Hi everyone. Unfortunately, as many of you noticed we had 2 moderate (more than 15 minutes) periods of downtime today, one this morning and one this evening. I wanted to let you guys know what happened, and what needs to happen as a result. :)
This morning, our database server locked up (which happens to us occasionally, you could call it "growing pains.") This morning's lockup was particularly bad as all 3 web servers became overloaded with people trying to load the site, and so slow that it took forever for me to log into any of them (for example, to take the site down and stop people from hammering the web servers xD)
To further complicate matters, the database became corrupted as a result of the lockup, and refused to start. At that point we switched to our backup database, which is synchronized with the main one, and brought the site back up.
The downtime this evening was the result of db2 locking up, which was corrected with a restart of the database.
This left our primary database server offline though, so Subeta will be taken down over Monday/Tuesday (Tuesday morning) at 3 am in order to synchronize the two and return to operating on db1.

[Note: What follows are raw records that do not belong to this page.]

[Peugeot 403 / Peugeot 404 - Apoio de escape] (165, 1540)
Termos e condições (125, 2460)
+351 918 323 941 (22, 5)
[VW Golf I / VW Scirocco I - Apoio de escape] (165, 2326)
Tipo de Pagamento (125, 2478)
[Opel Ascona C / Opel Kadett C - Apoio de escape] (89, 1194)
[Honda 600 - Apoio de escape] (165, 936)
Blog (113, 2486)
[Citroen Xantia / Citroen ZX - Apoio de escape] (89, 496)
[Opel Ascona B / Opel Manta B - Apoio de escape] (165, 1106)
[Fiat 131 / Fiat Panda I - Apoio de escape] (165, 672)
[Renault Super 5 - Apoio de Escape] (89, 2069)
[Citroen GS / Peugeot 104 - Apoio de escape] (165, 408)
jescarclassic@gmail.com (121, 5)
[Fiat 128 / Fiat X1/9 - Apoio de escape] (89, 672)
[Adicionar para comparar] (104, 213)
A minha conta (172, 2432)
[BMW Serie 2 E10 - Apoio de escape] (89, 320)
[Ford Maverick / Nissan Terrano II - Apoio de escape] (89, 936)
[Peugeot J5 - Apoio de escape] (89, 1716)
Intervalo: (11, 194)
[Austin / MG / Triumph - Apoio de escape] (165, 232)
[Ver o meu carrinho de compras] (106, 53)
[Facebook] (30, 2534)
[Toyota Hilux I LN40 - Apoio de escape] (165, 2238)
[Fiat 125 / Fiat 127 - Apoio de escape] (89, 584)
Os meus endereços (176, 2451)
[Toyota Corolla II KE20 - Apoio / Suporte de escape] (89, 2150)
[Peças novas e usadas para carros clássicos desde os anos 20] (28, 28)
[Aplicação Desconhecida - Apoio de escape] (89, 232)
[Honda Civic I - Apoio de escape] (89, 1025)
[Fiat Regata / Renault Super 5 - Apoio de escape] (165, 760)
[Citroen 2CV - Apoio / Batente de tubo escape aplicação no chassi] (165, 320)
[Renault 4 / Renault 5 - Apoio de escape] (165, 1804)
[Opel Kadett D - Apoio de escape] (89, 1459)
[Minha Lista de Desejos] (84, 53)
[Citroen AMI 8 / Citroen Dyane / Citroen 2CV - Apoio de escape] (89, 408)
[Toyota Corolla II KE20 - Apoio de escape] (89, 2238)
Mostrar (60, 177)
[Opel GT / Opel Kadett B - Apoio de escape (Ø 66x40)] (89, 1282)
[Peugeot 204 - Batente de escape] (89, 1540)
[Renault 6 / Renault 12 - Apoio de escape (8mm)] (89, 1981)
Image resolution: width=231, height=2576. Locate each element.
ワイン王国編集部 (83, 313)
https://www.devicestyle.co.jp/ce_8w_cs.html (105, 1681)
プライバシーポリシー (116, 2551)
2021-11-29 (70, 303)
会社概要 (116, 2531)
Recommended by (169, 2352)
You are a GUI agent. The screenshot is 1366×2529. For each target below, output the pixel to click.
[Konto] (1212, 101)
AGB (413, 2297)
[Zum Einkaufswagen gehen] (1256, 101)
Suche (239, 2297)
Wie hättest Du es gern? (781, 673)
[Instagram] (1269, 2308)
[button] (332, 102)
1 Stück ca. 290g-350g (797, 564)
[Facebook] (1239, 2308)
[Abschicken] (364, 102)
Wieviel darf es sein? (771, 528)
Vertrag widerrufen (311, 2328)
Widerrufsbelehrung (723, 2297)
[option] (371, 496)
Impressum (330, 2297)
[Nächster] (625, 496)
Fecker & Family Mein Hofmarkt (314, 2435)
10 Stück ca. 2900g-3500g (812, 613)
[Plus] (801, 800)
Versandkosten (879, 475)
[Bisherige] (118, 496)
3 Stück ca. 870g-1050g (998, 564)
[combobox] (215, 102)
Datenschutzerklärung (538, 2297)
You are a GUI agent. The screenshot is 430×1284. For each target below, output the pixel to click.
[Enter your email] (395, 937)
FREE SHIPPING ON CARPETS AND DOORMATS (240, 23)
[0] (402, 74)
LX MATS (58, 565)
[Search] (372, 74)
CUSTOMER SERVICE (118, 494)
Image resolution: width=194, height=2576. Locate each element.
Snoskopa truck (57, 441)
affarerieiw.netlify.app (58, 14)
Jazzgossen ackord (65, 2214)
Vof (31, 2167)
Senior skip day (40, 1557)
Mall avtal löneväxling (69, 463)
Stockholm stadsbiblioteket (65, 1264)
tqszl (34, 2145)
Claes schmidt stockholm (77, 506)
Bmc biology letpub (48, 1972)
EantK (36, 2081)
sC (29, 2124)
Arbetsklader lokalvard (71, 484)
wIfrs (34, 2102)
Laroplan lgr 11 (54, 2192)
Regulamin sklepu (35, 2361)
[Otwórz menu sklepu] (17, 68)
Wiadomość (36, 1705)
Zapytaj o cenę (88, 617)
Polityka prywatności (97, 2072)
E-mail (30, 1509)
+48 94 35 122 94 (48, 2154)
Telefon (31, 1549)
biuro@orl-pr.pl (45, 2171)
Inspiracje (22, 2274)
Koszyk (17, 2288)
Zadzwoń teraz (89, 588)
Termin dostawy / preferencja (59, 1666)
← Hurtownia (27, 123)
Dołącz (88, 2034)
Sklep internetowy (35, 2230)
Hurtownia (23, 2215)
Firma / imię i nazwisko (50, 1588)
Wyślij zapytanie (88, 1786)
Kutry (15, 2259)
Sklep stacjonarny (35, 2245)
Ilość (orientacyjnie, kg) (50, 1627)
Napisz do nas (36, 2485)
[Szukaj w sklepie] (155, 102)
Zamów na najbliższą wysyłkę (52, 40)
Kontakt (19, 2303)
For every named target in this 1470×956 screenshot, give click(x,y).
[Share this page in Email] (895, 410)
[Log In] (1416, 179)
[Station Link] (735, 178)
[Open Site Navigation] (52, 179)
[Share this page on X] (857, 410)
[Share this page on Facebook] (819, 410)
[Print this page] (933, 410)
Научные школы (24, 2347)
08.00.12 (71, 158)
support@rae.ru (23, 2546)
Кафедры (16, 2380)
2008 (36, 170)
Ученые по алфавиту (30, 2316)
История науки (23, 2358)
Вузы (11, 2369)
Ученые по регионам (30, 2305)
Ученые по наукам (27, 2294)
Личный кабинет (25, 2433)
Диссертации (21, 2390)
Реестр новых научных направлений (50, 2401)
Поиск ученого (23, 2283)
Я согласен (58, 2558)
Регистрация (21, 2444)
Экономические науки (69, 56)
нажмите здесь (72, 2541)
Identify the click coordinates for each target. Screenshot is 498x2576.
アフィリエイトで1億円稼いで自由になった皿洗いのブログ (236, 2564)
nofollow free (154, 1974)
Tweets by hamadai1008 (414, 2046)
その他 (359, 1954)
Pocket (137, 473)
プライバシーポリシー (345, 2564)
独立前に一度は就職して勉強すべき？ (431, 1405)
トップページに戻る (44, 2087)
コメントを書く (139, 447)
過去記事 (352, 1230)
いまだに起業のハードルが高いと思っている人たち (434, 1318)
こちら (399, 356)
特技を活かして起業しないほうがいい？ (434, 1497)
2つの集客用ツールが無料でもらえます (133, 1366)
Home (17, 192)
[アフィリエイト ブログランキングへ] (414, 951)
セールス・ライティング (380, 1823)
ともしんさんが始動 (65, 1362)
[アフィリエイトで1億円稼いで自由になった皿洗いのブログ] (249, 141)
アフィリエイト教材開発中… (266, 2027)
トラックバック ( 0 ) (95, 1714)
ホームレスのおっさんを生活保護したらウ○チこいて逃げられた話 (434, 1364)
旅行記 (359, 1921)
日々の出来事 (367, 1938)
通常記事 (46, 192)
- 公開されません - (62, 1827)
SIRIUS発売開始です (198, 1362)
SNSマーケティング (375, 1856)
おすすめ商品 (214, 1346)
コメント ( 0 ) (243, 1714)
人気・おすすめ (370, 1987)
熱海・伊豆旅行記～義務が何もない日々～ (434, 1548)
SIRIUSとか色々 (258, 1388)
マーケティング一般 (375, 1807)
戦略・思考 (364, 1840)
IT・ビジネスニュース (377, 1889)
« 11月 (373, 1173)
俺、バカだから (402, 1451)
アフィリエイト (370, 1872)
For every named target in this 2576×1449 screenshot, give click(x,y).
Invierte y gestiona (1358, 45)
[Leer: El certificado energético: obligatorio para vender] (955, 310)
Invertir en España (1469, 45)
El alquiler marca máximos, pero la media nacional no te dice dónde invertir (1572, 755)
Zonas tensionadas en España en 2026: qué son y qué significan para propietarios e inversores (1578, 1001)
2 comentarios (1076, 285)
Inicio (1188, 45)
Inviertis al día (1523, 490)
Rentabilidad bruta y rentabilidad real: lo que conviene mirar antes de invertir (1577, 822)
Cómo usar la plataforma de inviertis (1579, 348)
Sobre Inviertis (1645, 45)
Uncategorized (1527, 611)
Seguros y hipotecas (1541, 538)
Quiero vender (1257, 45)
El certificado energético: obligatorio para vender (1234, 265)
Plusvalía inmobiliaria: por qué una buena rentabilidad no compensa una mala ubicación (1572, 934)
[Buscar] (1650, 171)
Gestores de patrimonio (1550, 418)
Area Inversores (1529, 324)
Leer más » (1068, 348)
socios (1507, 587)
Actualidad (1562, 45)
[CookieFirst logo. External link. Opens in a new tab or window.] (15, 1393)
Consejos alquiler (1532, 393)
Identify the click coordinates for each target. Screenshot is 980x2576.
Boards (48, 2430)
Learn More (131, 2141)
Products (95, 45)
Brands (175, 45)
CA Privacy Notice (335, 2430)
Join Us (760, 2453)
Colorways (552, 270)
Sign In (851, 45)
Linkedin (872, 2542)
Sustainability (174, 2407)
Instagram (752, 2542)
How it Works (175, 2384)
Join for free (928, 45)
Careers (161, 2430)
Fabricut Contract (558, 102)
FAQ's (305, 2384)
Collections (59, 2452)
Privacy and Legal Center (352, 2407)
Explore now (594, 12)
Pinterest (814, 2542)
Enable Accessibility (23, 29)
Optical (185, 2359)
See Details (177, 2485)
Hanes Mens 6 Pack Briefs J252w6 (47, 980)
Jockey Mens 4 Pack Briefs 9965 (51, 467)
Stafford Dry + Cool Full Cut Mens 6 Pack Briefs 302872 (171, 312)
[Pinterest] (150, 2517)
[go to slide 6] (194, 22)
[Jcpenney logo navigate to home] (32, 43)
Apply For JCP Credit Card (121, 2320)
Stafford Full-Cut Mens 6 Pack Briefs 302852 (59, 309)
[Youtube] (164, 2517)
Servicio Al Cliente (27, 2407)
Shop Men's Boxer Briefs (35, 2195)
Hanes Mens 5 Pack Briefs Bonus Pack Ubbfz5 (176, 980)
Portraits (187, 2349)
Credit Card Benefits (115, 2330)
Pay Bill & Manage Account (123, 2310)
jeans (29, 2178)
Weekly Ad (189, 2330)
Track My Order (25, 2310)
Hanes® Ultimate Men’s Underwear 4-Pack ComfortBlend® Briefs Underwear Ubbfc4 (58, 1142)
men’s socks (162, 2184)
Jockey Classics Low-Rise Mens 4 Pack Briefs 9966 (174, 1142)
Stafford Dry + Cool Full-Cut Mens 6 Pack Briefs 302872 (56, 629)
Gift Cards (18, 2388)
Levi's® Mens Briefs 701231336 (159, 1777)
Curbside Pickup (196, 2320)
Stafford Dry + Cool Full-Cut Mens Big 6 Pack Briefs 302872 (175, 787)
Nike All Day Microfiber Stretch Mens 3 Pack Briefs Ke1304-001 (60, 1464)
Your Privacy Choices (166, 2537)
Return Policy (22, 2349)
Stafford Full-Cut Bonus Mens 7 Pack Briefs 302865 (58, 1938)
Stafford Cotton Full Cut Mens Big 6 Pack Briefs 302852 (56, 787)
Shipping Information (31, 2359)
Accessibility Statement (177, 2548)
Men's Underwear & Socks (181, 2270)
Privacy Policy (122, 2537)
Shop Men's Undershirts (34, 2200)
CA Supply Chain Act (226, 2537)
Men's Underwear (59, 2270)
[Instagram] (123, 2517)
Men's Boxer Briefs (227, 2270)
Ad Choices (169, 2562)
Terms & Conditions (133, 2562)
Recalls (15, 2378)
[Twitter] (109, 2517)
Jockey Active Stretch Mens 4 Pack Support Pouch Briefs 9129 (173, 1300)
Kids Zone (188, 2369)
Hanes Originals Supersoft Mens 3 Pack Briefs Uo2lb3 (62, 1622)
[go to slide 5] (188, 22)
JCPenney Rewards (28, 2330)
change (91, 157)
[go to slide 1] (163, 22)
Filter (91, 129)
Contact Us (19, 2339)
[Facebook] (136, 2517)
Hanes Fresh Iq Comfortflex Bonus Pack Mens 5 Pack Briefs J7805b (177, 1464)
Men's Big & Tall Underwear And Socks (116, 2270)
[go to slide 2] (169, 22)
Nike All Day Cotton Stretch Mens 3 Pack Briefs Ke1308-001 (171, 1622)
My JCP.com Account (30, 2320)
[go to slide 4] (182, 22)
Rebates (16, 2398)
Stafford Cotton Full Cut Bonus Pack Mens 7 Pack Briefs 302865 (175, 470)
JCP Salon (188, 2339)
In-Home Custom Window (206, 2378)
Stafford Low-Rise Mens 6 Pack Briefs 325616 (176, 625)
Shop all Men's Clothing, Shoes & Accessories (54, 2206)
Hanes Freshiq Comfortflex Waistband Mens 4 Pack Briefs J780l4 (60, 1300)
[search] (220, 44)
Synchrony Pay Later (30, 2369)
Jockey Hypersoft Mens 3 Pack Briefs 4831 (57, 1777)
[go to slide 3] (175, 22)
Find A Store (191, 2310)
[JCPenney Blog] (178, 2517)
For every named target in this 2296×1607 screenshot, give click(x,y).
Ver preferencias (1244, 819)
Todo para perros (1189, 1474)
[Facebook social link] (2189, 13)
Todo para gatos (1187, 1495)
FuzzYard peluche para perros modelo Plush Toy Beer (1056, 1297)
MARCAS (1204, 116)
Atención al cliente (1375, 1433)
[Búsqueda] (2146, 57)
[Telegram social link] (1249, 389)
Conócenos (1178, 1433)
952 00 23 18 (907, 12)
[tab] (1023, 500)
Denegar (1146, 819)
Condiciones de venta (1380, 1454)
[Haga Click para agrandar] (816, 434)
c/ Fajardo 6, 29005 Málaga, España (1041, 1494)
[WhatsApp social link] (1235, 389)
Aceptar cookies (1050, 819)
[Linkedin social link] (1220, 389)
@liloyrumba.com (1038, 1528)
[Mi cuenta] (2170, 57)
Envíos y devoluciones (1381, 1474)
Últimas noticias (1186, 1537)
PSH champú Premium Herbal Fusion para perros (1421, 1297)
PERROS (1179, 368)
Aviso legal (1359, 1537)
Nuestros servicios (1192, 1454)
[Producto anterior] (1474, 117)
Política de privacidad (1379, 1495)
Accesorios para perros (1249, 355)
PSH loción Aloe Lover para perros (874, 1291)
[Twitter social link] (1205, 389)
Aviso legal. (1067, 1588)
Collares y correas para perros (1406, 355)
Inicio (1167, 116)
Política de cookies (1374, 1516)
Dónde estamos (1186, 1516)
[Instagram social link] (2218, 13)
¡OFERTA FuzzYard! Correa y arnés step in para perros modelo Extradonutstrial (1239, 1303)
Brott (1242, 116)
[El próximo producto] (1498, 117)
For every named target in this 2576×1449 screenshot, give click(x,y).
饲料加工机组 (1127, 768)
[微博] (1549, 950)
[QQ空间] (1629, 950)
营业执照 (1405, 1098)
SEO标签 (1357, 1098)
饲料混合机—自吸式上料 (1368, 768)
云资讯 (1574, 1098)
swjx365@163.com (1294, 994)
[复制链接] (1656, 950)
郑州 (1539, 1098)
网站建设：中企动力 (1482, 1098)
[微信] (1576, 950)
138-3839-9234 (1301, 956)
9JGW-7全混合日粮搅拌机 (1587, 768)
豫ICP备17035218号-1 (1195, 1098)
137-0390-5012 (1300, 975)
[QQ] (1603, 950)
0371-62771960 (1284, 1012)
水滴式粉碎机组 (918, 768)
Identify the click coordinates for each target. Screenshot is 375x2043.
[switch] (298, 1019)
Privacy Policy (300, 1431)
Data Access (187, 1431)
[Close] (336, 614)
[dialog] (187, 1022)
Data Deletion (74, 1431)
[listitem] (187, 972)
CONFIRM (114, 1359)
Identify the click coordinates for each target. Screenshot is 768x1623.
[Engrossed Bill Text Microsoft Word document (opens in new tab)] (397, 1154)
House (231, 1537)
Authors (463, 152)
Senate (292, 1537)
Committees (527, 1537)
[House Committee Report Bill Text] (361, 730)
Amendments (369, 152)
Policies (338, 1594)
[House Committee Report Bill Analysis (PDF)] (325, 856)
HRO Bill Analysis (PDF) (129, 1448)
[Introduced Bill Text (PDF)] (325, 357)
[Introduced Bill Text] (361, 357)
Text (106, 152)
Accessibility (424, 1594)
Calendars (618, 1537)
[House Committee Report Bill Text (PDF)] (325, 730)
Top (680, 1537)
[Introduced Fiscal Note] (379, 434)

In case you're curious why the database locks up like this: Subeta uses caching to save the answers to frequently asked questions that would otherwise be asked of the database (for example: "give me a random avatar to show on the homepage?"). The cache expires after a certain time, however, and if there's lots of users on the site, hundreds of users suddenly ask the database the same question. You'd think this wouldn't cause a problem, but the database really doesn't know that lots of people are asking the same thing, so it dutifully tries and answer the same question hundreds of times. Meanwhile, all the normal Subeta queries get backed up while 200 database threads compete over access to the same information, and eventually it gets so bogged down that it only answers 100 or so questions/second, as opposed to the 5,000 we normally run.
There are ways around this, of course, and we've been implementing them whenever we come across this problem. For the moment, though, whenever we fix one of these problems (like the random HA on the home page), another one steps up to take its place. Rest assured that each time this happens, progress is being made!
Anyway, in summary, site will be down Tuesday at 3am - 4:30am to resync the database servers.
-Alex

thank you for the explanation, you keep a lot of people from pulling out their hair ^^